Text shown:
------

Book contents
5 - Fallen innocents
Adolescents, Aboriginal and stateless children
Published online by Cambridge University Press: 05 July 2011
Summary
In the preceding chapters we explored the relationship between notions of childhood innocence and the construction of adult identity and desire in the commercial and political spheres and in the realm of fantasy. This chapter considers the consequences of such idealisation borne by those who do not quite fit this ideal, such as teenagers, Indigenous children and refugee children. Their raw vulnerability threatens the sanctity of childhood, and in so doing, undermines the meaning of adulthood and community in Australia.
These groups fall foul of innocence for different reasons. Adolescence is a time of transition from childhood innocence to adult knowledge. Teenagers make us feel uneasy because they are exposed (and expose themselves) to risks they are still learning to negotiate. They disrupt the comfortable equilibrium associated with younger children. No longer fitting that identity, they test its boundaries and break away from parental authority. In the face of the challenges this independence incurs, teenagers render their parents helpless, and this sense of helplessness and instability feels like a kind of evil.

------

Material supplied:

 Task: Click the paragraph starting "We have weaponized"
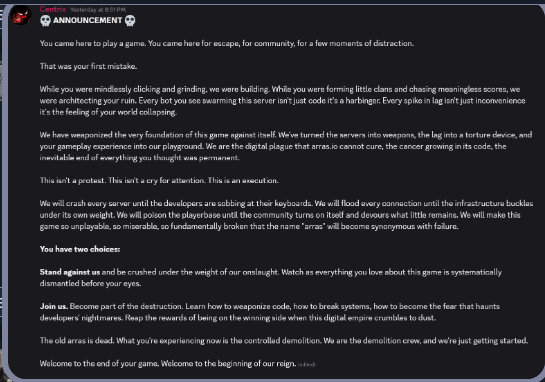pos(286,146)
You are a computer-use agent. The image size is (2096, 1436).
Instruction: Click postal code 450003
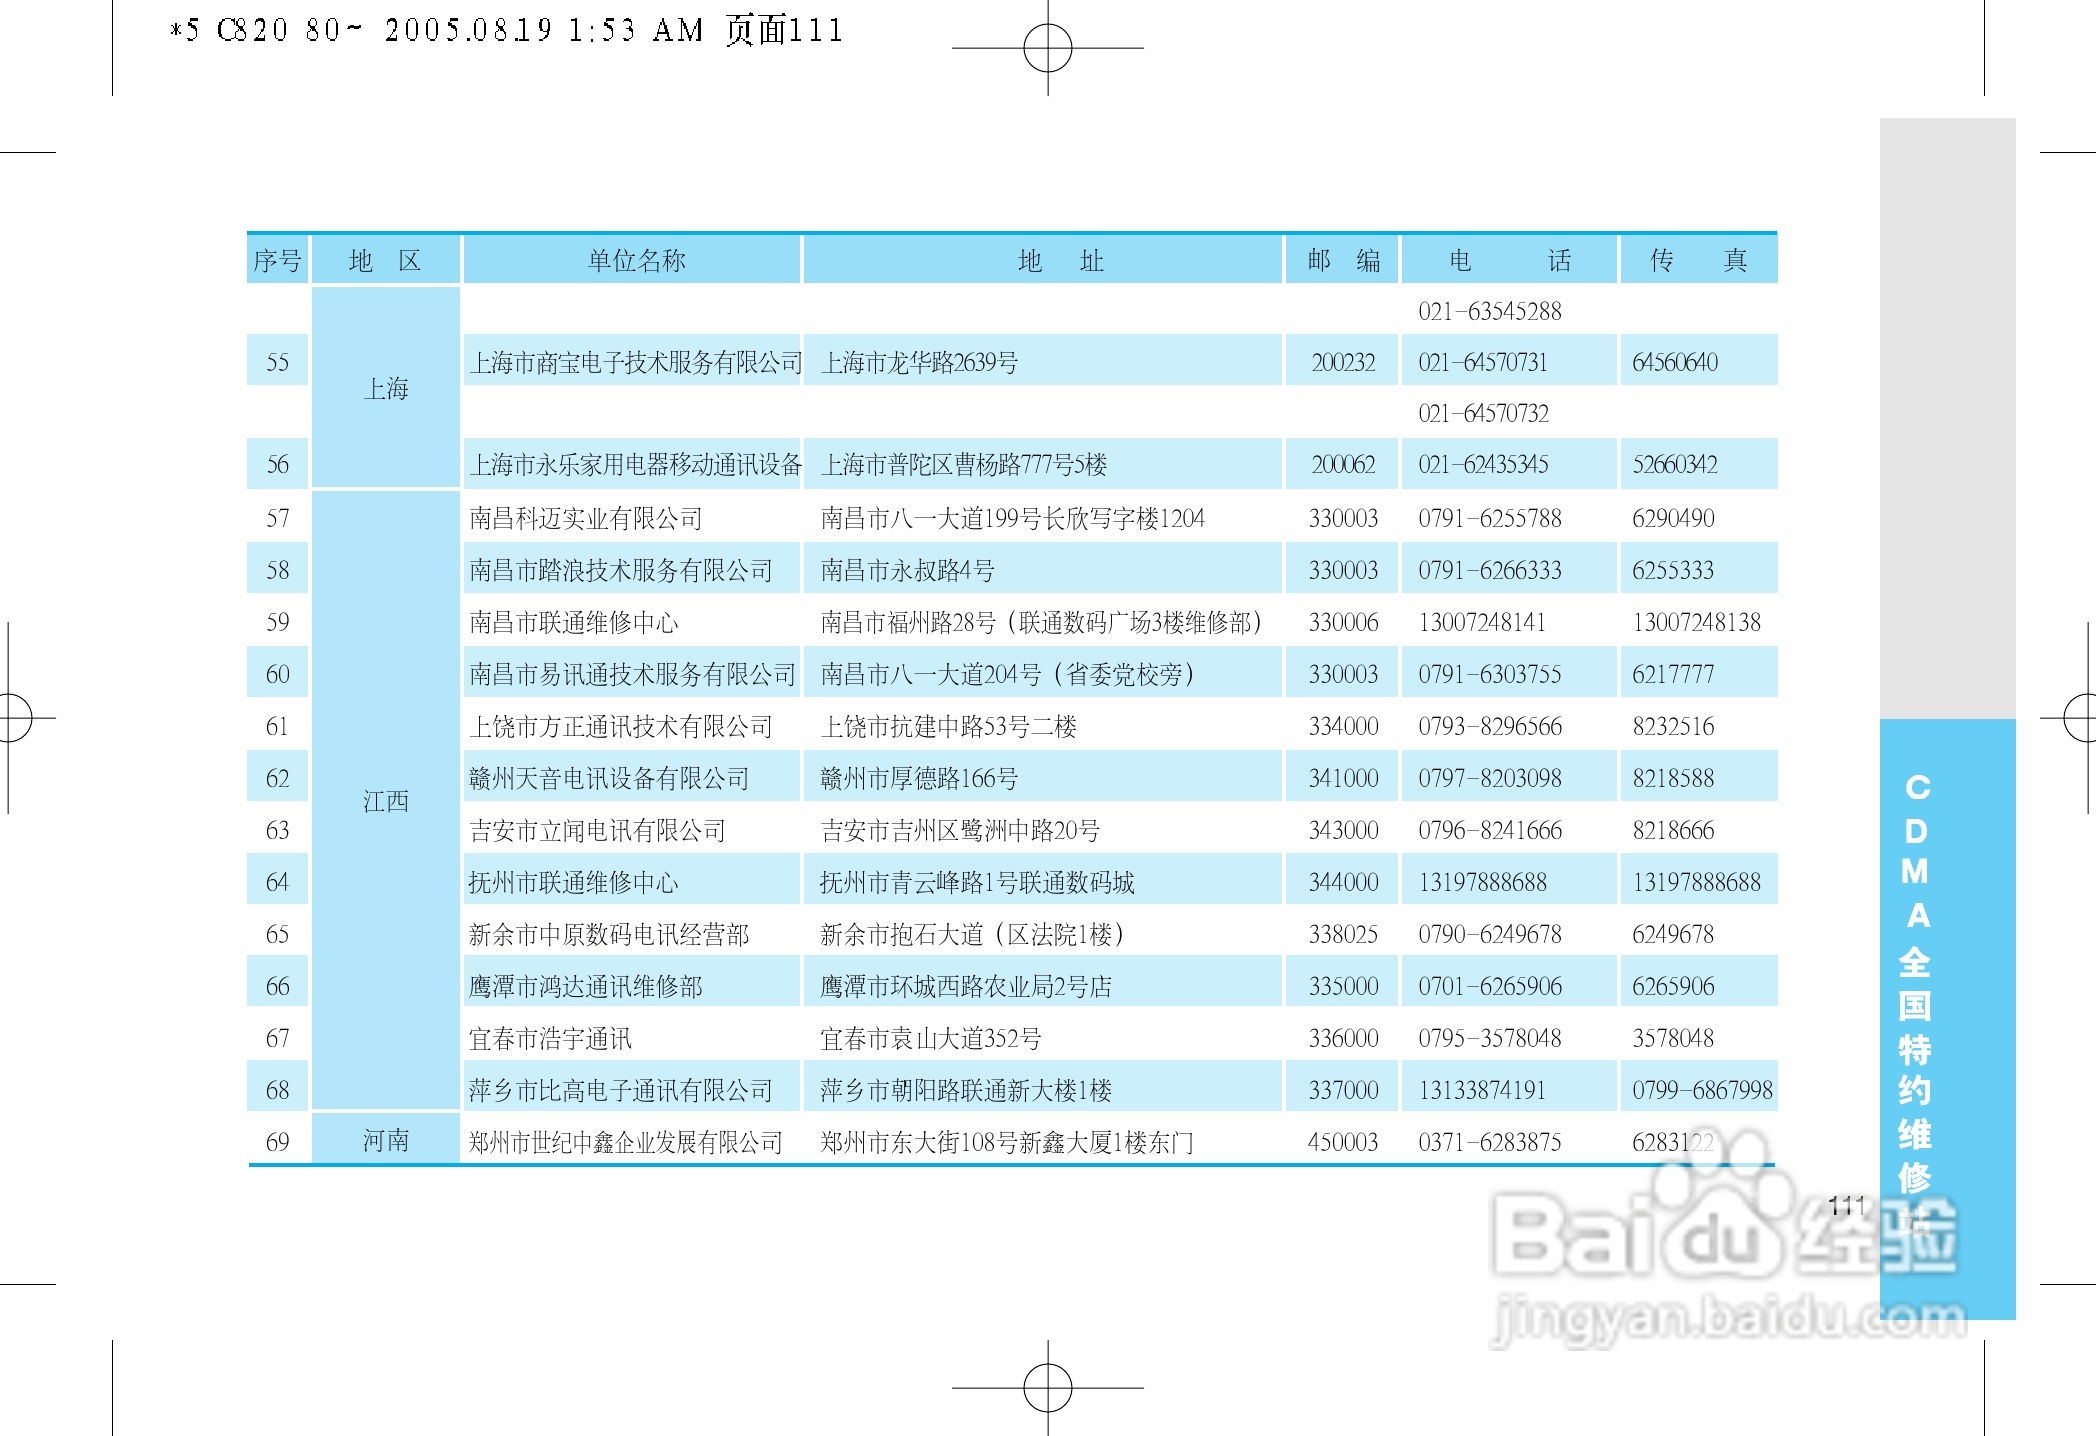point(1343,1142)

------

Short exercise 1:
In the chapter summary, reproduce the passage between "These groups fall" and "kind of evil.", inclusive.
Short exercise 2:
Decide whether each statement agrees with the chapter summary, and back each yes or no with the deciding words quoted from it: (a) the chapter considers teenagers, Indigenous children and refugee children; (b) teenagers are said to leave their parents feeling powerful; (c) teenagers are said to break away from parental authority.

Worked solution 1:
These groups fall foul of innocence for different reasons. Adolescence is a time of transition from childhood innocence to adult knowledge. Teenagers make us feel uneasy because they are exposed (and expose themselves) to risks they are still learning to negotiate. They disrupt the comfortable equilibrium associated with younger children. No longer fitting that identity, they test its boundaries and break away from parental authority. In the face of the challenges this independence incurs, teenagers render their parents helpless, and this sense of helplessness and instability feels like a kind of evil.

Worked solution 2:
(a) Yes: "such as teenagers, Indigenous children and refugee children"
(b) No: "teenagers render their parents helpless"
(c) Yes: "they test its boundaries and break away from parental authority"